Problem statement: Copy the lines of the records word for word, starting with the line that contains "Expand the Stablecoins Mcap row" and running through the end of the records.

## Begin Records for this task

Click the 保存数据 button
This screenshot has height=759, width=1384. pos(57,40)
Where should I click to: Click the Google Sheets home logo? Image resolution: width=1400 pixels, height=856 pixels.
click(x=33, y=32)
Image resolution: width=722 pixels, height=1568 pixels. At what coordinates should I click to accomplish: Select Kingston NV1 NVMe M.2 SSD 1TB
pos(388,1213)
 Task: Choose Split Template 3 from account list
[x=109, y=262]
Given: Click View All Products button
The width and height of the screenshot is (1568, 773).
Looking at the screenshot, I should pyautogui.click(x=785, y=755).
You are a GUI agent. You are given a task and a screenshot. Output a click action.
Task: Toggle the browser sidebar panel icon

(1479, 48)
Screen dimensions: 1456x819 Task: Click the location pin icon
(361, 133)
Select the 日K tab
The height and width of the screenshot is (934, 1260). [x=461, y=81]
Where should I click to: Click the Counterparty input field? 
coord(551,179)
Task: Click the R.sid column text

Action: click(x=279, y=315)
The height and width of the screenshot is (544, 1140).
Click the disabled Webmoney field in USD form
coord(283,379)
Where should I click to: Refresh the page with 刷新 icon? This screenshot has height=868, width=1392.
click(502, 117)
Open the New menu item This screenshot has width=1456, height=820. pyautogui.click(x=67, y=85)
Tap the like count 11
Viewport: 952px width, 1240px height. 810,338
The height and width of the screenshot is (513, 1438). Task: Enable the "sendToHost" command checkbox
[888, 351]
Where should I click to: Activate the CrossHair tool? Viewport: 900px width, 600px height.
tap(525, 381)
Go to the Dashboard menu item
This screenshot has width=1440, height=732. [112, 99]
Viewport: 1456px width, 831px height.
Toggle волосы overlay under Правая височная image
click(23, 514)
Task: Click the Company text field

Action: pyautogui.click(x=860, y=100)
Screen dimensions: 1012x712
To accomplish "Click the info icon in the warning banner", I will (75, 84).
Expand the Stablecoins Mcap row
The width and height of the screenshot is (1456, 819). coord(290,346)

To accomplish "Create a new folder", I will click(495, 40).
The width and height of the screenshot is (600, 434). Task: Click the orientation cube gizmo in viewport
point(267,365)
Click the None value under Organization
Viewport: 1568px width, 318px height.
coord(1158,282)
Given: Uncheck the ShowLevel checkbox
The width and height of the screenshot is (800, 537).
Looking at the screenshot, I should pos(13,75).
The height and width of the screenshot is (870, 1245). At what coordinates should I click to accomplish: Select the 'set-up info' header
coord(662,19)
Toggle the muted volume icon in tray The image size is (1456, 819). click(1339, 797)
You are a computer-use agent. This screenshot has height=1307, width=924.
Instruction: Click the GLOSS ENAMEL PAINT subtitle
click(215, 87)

## End Records for this task

Correct answer:
Expand the Stablecoins Mcap row
The width and height of the screenshot is (1456, 819). coord(290,346)

To accomplish "Create a new folder", I will click(495, 40).
The width and height of the screenshot is (600, 434). Task: Click the orientation cube gizmo in viewport
point(267,365)
Click the None value under Organization
Viewport: 1568px width, 318px height.
coord(1158,282)
Given: Uncheck the ShowLevel checkbox
The width and height of the screenshot is (800, 537).
Looking at the screenshot, I should pos(13,75).
The height and width of the screenshot is (870, 1245). At what coordinates should I click to accomplish: Select the 'set-up info' header
coord(662,19)
Toggle the muted volume icon in tray The image size is (1456, 819). click(1339, 797)
You are a computer-use agent. This screenshot has height=1307, width=924.
Instruction: Click the GLOSS ENAMEL PAINT subtitle
click(215, 87)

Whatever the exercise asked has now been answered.